## Selected text:
☆ ☆ ☆ ☆

Latter-day Saint theology holds that all human beings are of infinite, intrinsic (and not merely instrumental) worth. This because it is believed that they have 1) always existed and 2) with human like intelligence.[16] All humans are believed to be sons or daughters of Heavenly Parents and thus have a potential to become divinized like them and hold dominion over the universe.[17] Thus, along with being of infinite, intrinsic worth, humans are also believed to always of absolute worth. Nothing conditions their worth because they are, inherently, of the highest worth being gods in embryo. Humans are also the only creatures capable of having dominion over the earth and replenishing it.[18] They have the power to access other ecosystems and bring balance to them. A human can enter an ocean and bring balance to the habitat of fishes. A fish can't enter the habitat of a human and bring balance to it. They don't (and indeed can't without some form of miraculous technological intervention perhaps) have that type of intelligence.

☆ ☆ ☆ ☆

## Complete the following:
1 - In the passage on Latter-day Saint views of human worth, whose sons or daughters are all humans believed to be?
2 - Carry on the passage on Latter-day Saint views of human worth, starting after its last sentence.

[Document and screenshot pointing entries]

☆ ☆ ☆ ☆

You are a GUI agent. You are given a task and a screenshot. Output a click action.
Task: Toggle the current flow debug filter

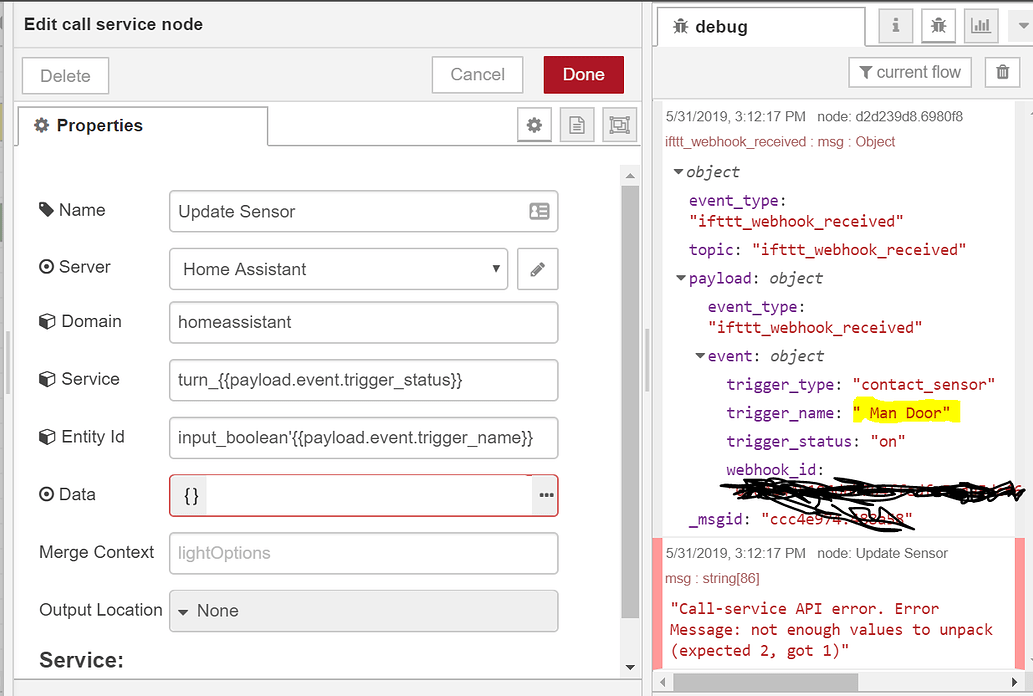[x=909, y=72]
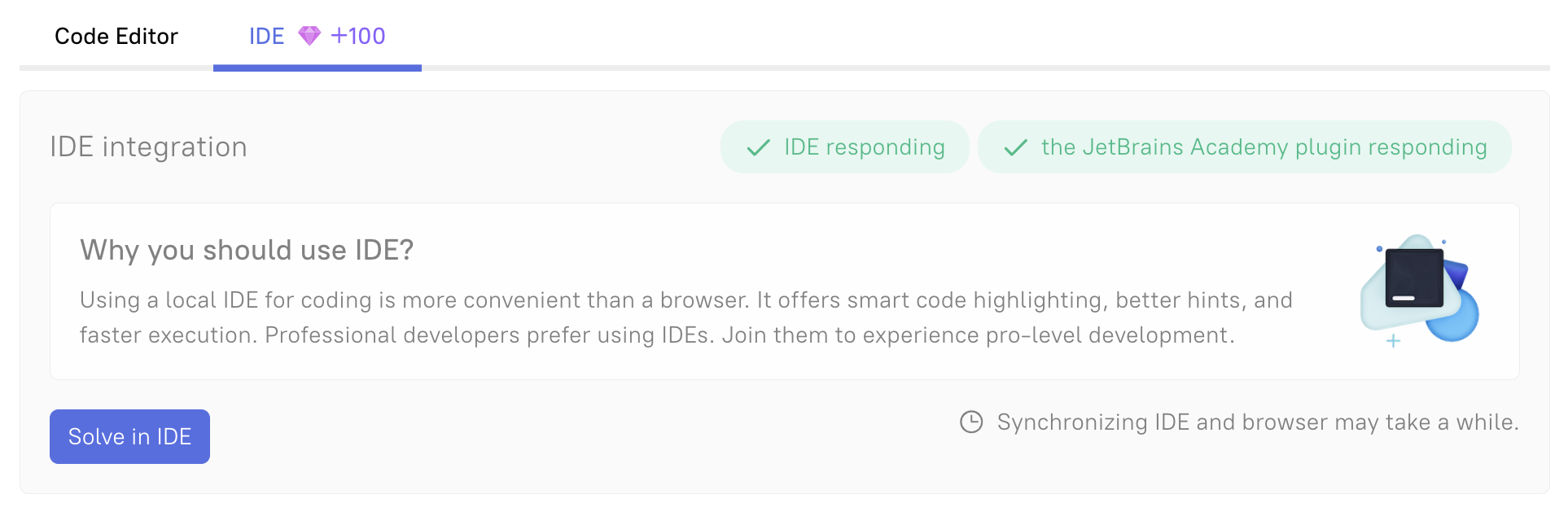Click the +100 gems reward label
Image resolution: width=1568 pixels, height=516 pixels.
click(x=358, y=37)
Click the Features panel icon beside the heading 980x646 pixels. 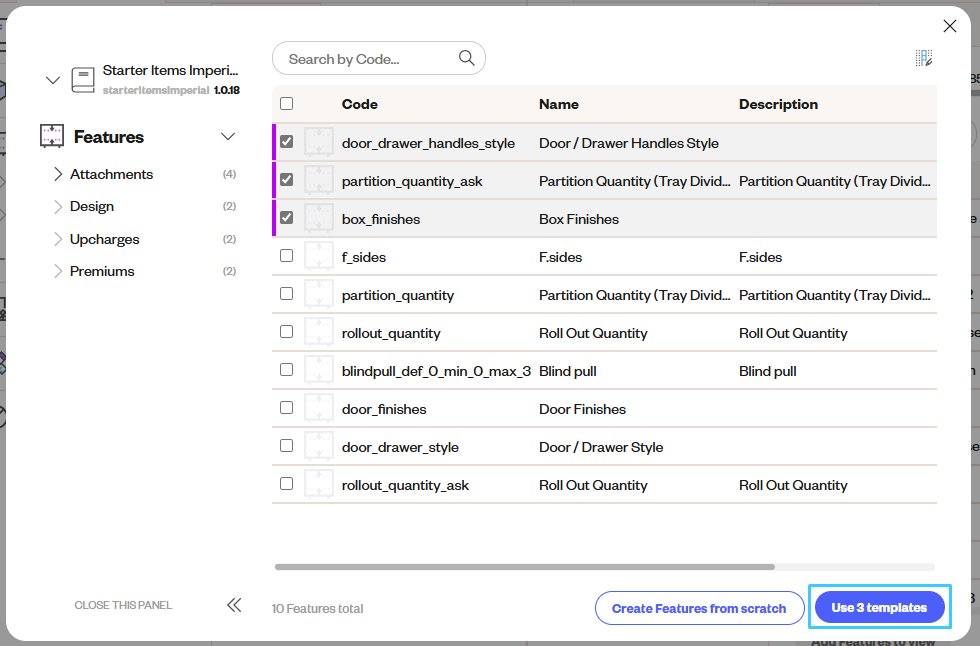coord(51,136)
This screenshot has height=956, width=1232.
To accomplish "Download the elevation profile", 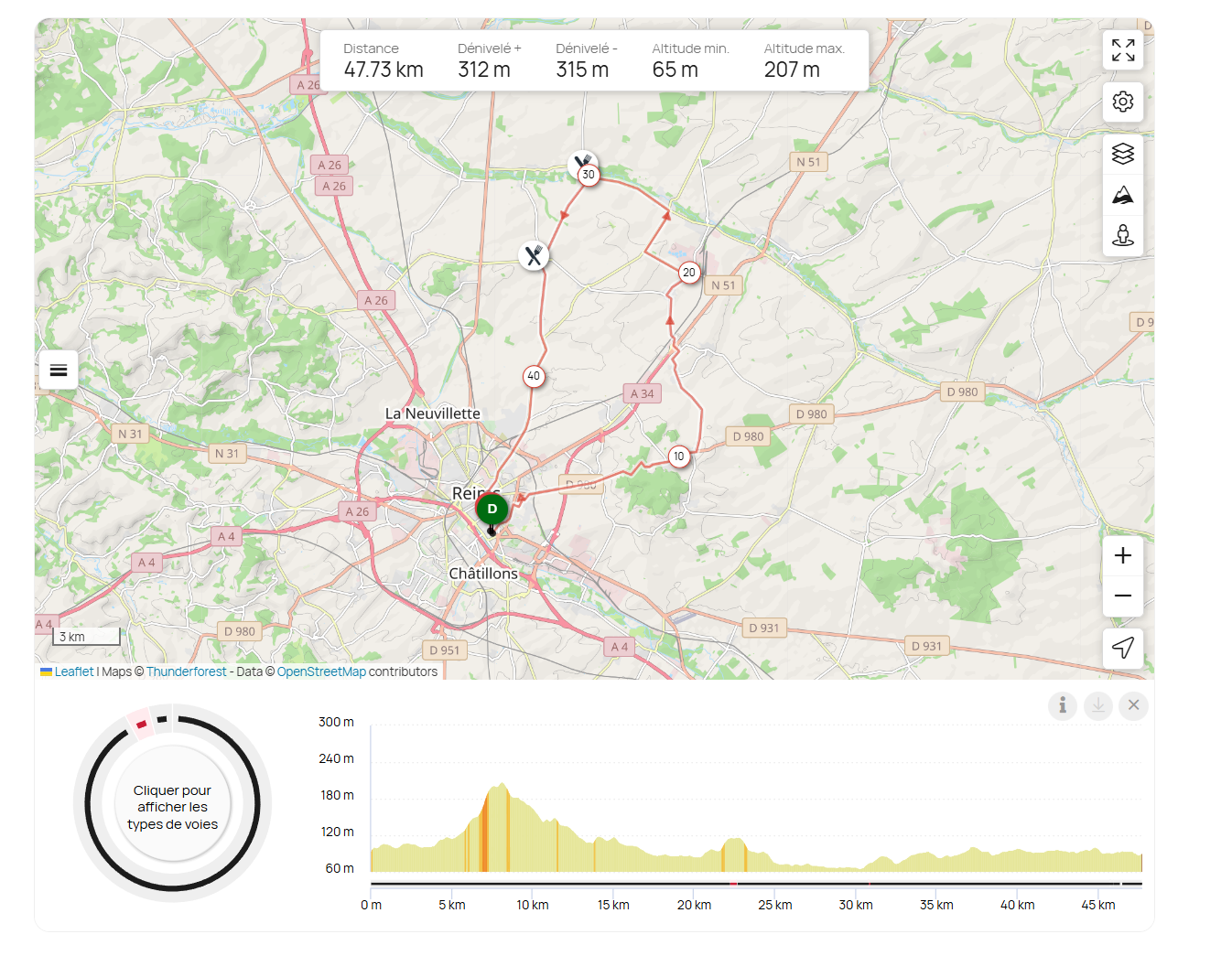I will (1098, 705).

☆ ☆ ☆ ☆

## Final answers:
1 - Heavenly Parents.

2 -
Humans should thus never be treated as mere means to an end. They are persons and should never be treated as anything less than a person. Such would dehumanize them. If we love human beings, then we will never treat them as merely a means to an end.

The recognition of a person as having infinite, intrinsic, and absolute value should accompany every act we perform in relation to another. It will be demonstrated by both the attentiveness and tenderness we lend to people’s wants and needs.

Any loving relationship requires a lover and a beloved. Without one or the other, the relationship cannot exist.

And Provide Survival

It’s intuitive that love should have particular effects. The effects are what we use to discern what we value so much about love. Of course, whether or not your act actually produces these effects does not necessarily determine whether or not your act can be considered loving. Most important is that you intend to produce these effects and that you make efforts to produce them. Your intentions are subjective but they are reflected in your objective speech and action and in the effects that those actions produce. There is also a way in which we need to inflict pain in order to bring about a greater good. Getting a shot and the pain of working out are moral goods that involve pain but bring about a greater good. The scriptures themselves teach that God scourges and chastens his children in order to bring about their future, greater happiness.[19] Love can involve the infliction of pain.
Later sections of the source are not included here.